At paragraph 23 the Court said this:

"Although… full implementation of the directive does not require any specific form of sanction for unlawful discrimination, it does entail that that sanction be such as to guarantee real and effective judicial protection. Moreover, it must also have a real deterrent effect on the employer."

Finally, at paragraph 28 it said:

"It should, however, be pointed out to the national court that although Directive 75/207/EEC, for the purpose of imposing a sanction for the breach of the prohibition of discrimination, leaves the member-States free to choose between the different solutions suitable for achieving its objective, it nevertheless requires that if a member-State chooses to penalise breaches of that prohibition by the award of compensation, then in order to ensure that it is effective and that it has a deterrent effect, that compensation must in any event be adequate in relation to the damage sustained and must therefore amount to more than purely nominal compensation such as, for example, the reimbursement only of the expenses incurred in connection with the application. …"

  1. Ms Monaghan submitted that if, for example, none of the claimants would have joined the scheme, no remedy at all would be granted and that could not on any view be said to have a deterrent effect on the employer.
  1. Mr Linden submitted that even focusing on this case, it does not assist the claimants. The ECJ accepts that compensation that is adequate to reflect the damage actually suffered complies with EU law. It is the fact that this is available to anyone who does suffer loss which creates the deterrent effect.

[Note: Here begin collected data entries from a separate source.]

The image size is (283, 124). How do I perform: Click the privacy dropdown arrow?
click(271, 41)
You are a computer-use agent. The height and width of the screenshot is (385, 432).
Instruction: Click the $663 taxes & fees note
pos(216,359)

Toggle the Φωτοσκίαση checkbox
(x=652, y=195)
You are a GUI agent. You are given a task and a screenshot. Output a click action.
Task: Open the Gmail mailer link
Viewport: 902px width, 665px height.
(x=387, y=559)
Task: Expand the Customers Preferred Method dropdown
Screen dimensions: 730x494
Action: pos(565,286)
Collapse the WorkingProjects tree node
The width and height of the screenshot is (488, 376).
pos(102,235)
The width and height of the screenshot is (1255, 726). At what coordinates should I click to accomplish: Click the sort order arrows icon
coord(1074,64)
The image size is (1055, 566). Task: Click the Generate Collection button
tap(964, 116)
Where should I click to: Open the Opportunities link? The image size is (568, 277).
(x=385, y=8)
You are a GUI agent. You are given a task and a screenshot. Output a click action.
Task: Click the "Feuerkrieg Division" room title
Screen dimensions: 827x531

He also referred us to certain passages in the case of Marshall (No. 2) where the ECJ observed, in the context of a discriminatory dismissal (para 26):

"Where financial compensation is the measure adopted in order to achieve the objective indicated above, it must be adequate, in that it must enable the loss and damage actually sustained as a result of the discriminatory dismissal to be made good in full in accordance with the applicable national rules."

Here the remedy is not compensation as such, but it is just as effective since the declaration enables the woman claimant to be treated as if she was always a member of the scheme.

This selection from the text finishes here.